Analyzing General-Purpose Deep-Learning Detection and Segmentation Models with Images from a Lidar as a Camera Sensor
This work addresses the challenge of robotic perception in adverse environmental conditions by leveraging mature vision-based DL models for lidar-derived images, though it is incremental as it applies existing methods to a new type of data.
The paper tackles the problem of applying general-purpose deep learning detection and segmentation models to low-resolution 360-degree images derived from lidar sensors, encoding depth, reflectivity, or near-infrared data, and shows that with preprocessing, these models can process such images effectively, enabling usage in conditions where vision sensors are limited.
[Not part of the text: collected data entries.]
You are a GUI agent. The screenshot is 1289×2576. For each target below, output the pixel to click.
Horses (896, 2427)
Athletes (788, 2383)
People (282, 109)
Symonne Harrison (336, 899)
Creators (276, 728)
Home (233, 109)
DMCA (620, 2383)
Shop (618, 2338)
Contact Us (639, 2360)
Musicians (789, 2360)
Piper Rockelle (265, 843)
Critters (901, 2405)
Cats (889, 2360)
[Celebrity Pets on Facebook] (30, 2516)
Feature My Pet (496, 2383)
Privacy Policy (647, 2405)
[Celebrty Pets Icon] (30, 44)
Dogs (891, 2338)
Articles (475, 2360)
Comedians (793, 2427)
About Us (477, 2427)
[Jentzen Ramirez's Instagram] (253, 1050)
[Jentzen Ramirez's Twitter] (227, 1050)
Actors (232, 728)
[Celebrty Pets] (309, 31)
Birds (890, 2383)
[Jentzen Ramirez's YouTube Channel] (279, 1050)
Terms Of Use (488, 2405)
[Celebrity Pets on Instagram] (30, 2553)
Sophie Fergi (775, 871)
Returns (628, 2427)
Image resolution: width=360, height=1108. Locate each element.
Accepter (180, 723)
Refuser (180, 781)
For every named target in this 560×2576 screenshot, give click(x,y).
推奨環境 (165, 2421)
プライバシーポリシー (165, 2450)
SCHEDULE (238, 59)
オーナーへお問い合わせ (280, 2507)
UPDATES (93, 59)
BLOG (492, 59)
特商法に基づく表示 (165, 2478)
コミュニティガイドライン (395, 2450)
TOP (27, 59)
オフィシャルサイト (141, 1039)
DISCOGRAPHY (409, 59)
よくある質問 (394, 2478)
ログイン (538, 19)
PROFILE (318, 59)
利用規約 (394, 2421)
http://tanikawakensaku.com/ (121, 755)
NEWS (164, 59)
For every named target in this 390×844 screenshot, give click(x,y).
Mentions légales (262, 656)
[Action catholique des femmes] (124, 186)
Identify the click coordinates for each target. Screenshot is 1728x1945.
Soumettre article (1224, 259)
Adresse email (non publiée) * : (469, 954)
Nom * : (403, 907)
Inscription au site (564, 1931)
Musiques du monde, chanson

Over the last decade, robotic perception algorithms have significantly benefited from the rapid advances in deep learning (DL). Indeed, a significant amount of the autonomy stack of different commercial and research platforms relies on DL for situational awareness, especially vision sensors. This work explores the potential of general-purpose DL perception algorithms, specifically detection and segmentation neural networks, for processing image-like outputs of advanced lidar sensors. Rather than processing the three-dimensional point cloud data, this is, to the best of our knowledge, the first work to focus on low-resolution images with 360\textdegree field of view obtained with lidar sensors by encoding either depth, reflectivity, or near-infrared light in the image pixels. We show that with adequate preprocessing, general-purpose DL models can process these images, opening the door to their usage in environmental conditions where vision sensors present inherent limitations. We provide both a qualitative and quantitative analysis of the performance of a variety of neural network architectures. We believe that using DL models built for visual cameras offers significant advantages due to the much wider availability and maturity compared to point cloud-based perception.